Even so, I still get a bit star-struck when I am in the F1 paddock. Part of me still feels like the 13 year old me who was at a Grand Prix for the first time back in 1968. One day in the early noughties, though, celebrity worked the other way around.

I had known Sir Frank Williams for years.

He had hosted me at the Williams factory in Oxfordshire along with my old friend and fellow motorsport nut, Peter (now Lord) Hain. Whenever I was at Silverstone for the Grand Prix, I would always call in to the Williams motor home to say hello. There was always a warm welcome from Frank as he filled me in with what was going on with the team and how things were looking for the race., Frank would also ask about what was going on in my world of Parliament and politics. When he did so, he would love to quip reminders that my Labour politics did not, as you might say, “align” with his own outlook on world affairs. And there would always be a twinkle in his eye when he did so.

Then, one day at Silverstone, he suddenly asked me “Do you know Dennis Skinner?” When I replied that I got on well with Dennis, Frank asked if I could fix it for him to meet “the Beast of Bolsover.” Even though their politics were poles apart, he told me how much he admired the way Dennis was his own person and always stuck to his guns. He said Dennis was someone he had always wanted to meet.

So my task was set and the following week I asked Dennis in the lobby of the House of Commons whether he knew who Frank Williams was. I found out something new about Dennis that day too. Straight out of the blocks, he asked “Williams Grand Prix, you mean?” and proceeded to give me a very knowledgeable run-down on how Frank’s team was doing that season.

He then moved swiftly on to telling me how he had once been late for an NEC meeting at Labour’s annual conference because he had been mesmerised watching TV footage of Ayrton Senna putting in one of his spectacular performances for McLaren. When Dennis finally got to the meeting, an NEC ally asked him what had delayed him. Dennis replied “Ayrton Senna”, prompting his colleague to ask “Is he your conference delegate?” Dennis was caustic as he recounted the tale to me. “Some of these people know nothing about anything outside politics,” he growled. Dennis was clear that he was not one of them.
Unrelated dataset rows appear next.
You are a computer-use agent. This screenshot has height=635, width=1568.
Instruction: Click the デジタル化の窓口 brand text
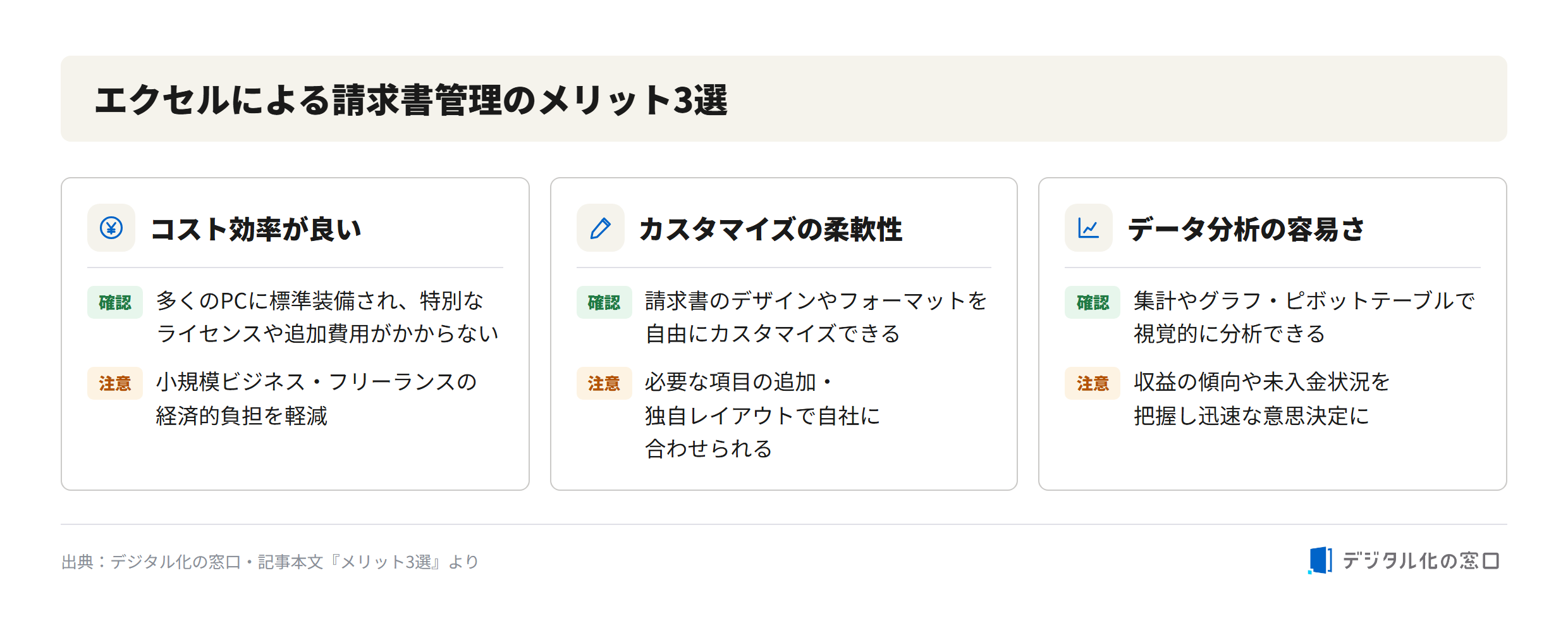click(1421, 560)
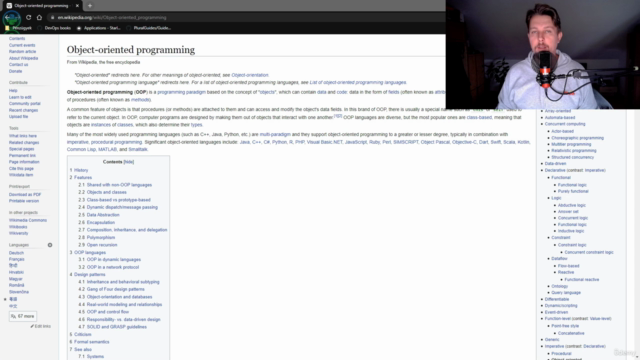Open Download as PDF in sidebar
The image size is (640, 360).
25,195
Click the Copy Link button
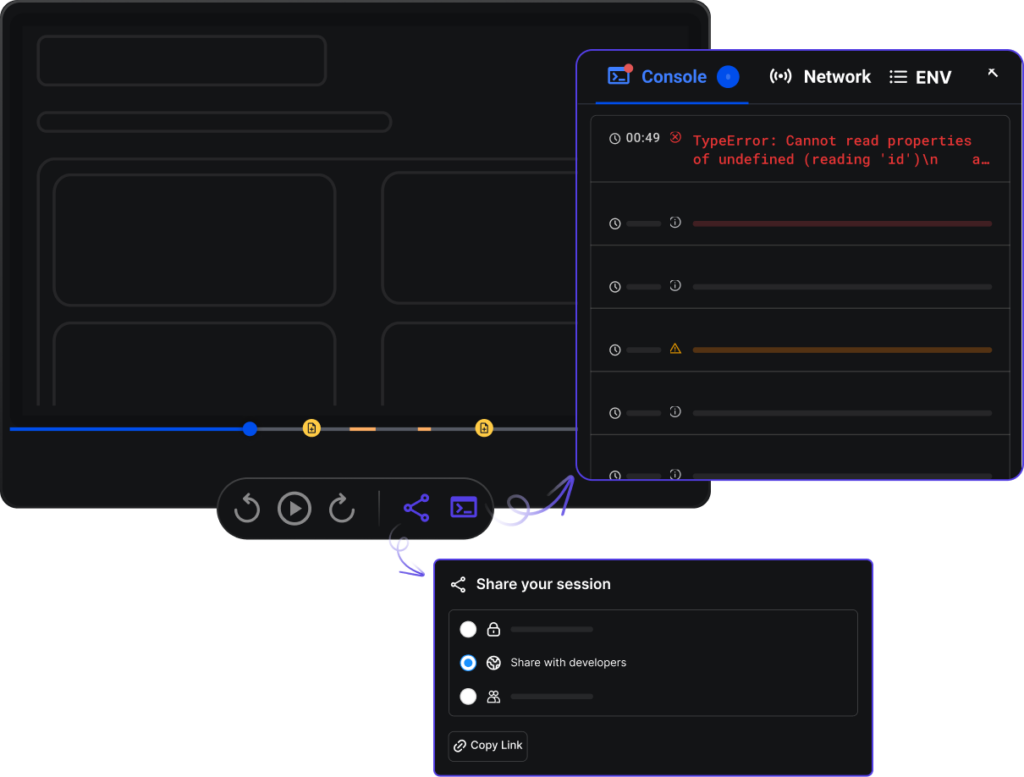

And so the meeting between Frank and Dennis was duly arranged. Frank was shortly to come to Parliament to receive a lifetime achievement award from the Motorsport Industry Association at their annual reception in the House of Lords. When the day arrived, I introduced the two of them just before Frank went into the reception. They got on like a house on fire. They were from very different worlds but they related to each other straight away as kindred spirits. They both always did things their own way and neither gave up. Ever. I don’t think I’ll ever forget Frank’s face that day. He really looked a little bit star-struck and Dennis looked proud to meet Frank too.

From that day on, whenever I saw Frank,he would always ask: “How is my friend, Dennis, doing?”

Like so many other people, I have been saddened by the news that Frank passed away last weekend. He was a true legend of F1 whose achievements were as immense as they were unique. His contribution to the sport he loved will never be forgotten.

I will never forget him either. Central to those memories are the personal warmth of the welcome he always gave me at Williams, the ever-present twinkle in his eye and the special day that Frank met Dennis.

Rest in peace, Frank.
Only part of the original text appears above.